On-line version ISSN 2312-3621
Print version ISSN 1010-9919

Old testam. essays vol.26 n.1 Pretoria Jan. 2013


The dissolution of the monarchy, the collapse of the temple and the "elevation" of women in the post-exilic period: Any relevance for African women's theologies?1



Madipoane Masenya

Ngwan'a Mphahlele. University of South Africa





The profound changes which accompanied state formation in ancient Israel would have had a profound impact on the gender parity which, according to some feminist scholars, typified the settlement period. In the absence of the monarchy and the Jerusalem temple during the post-exilic period, the family, with woman as household manager, regained significance as the locus of divine authority. Based on the preceding claims, scholars such as Claudia Camp and Tamara Eskenazi argue that women's status was elevated during the post-exilic period. With the views of such scholars in mind and given the place enjoyed by the Christian Bible in many an African context, the present article will engage the following main questions: Could biblical women's lives have something positive to offer to African women today? If the alleged elevated status of women was usually linked with woman's position in the family, could such a link enable a woman-affirming African women's theology on the family?




The systems of colonialism and apartheid in South Africa found a limping animal but still let it climb a mountain! On account of gender disparities among others, African women's situation in the patriarchal, pre-colonial South Africa can be compared with that of a limping animal. The afore-mentioned systems, supported by a particular biblical hermeneutic and the emasculation of African men among others, served to aggravate the already vulnerable situation of women.

Wa re o e bona e hlotša, wa e nametša thaba is a proverb which reveals that a specific situation is being exacerbated. "When you saw it (the cow) limping, you still let it climb the mountain" is its literal meaning.

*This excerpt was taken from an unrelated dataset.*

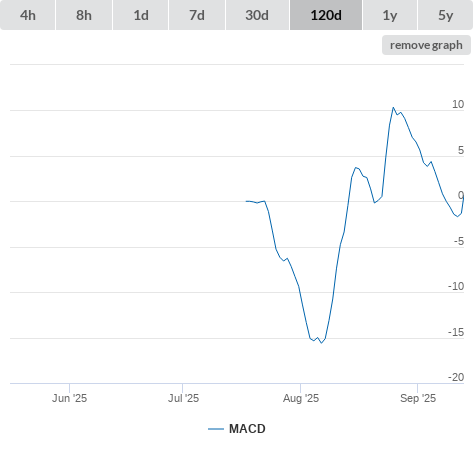Screen dimensions: 474x455
Task: Select the 4h time range tab
Action: pos(28,15)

The proverb comes to mind when the dynamics of power, economics, politics, religion and gender in ancient Israel are analysed. During the settlement period, the family household was the key entity in providing for almost all the needs of the members.2 With women as household managers and the many roles which they played towards the households' overall well-being, it makes sense that some scholars would argue that there was egalitarianism between women and men during the same period. However, with the introduction of male-controlled institutions such as the monarchy and the Jerusalem temple, female visibility and impact receded, and the limping animal was thus made to go uphill.

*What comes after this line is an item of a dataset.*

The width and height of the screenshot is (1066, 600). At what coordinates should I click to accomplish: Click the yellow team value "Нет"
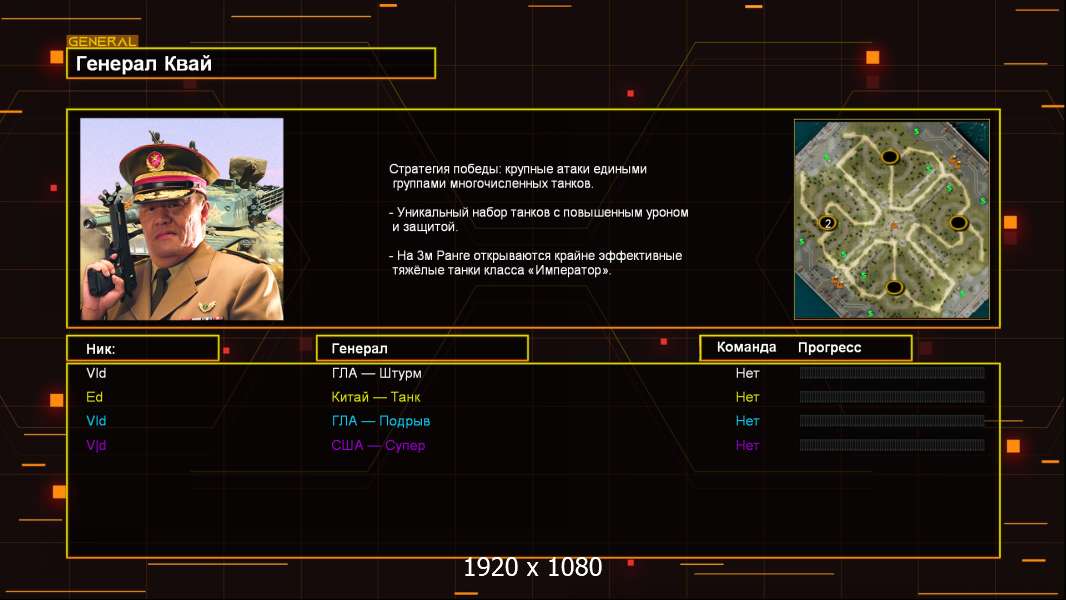click(x=747, y=397)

In the present article, I present the claims by scholars such as Camp and Eskenazi on the elevated status of women in Yehud. Attention will thus be given to female and family imagery in the book of Proverbs3 as well as selected texts from Ezra-Nehemiah.4

First, I give a brief background to the complexities brought about by the monarchy in Israel, complexities which allegedly tampered with the relative gender parity of the settlement period. I then engage the afore-mentioned scholars' works and conclude by suggesting the implications of women's alleged elevated status in Yehud for the construction of a woman-friendly African biblical hermeneutic.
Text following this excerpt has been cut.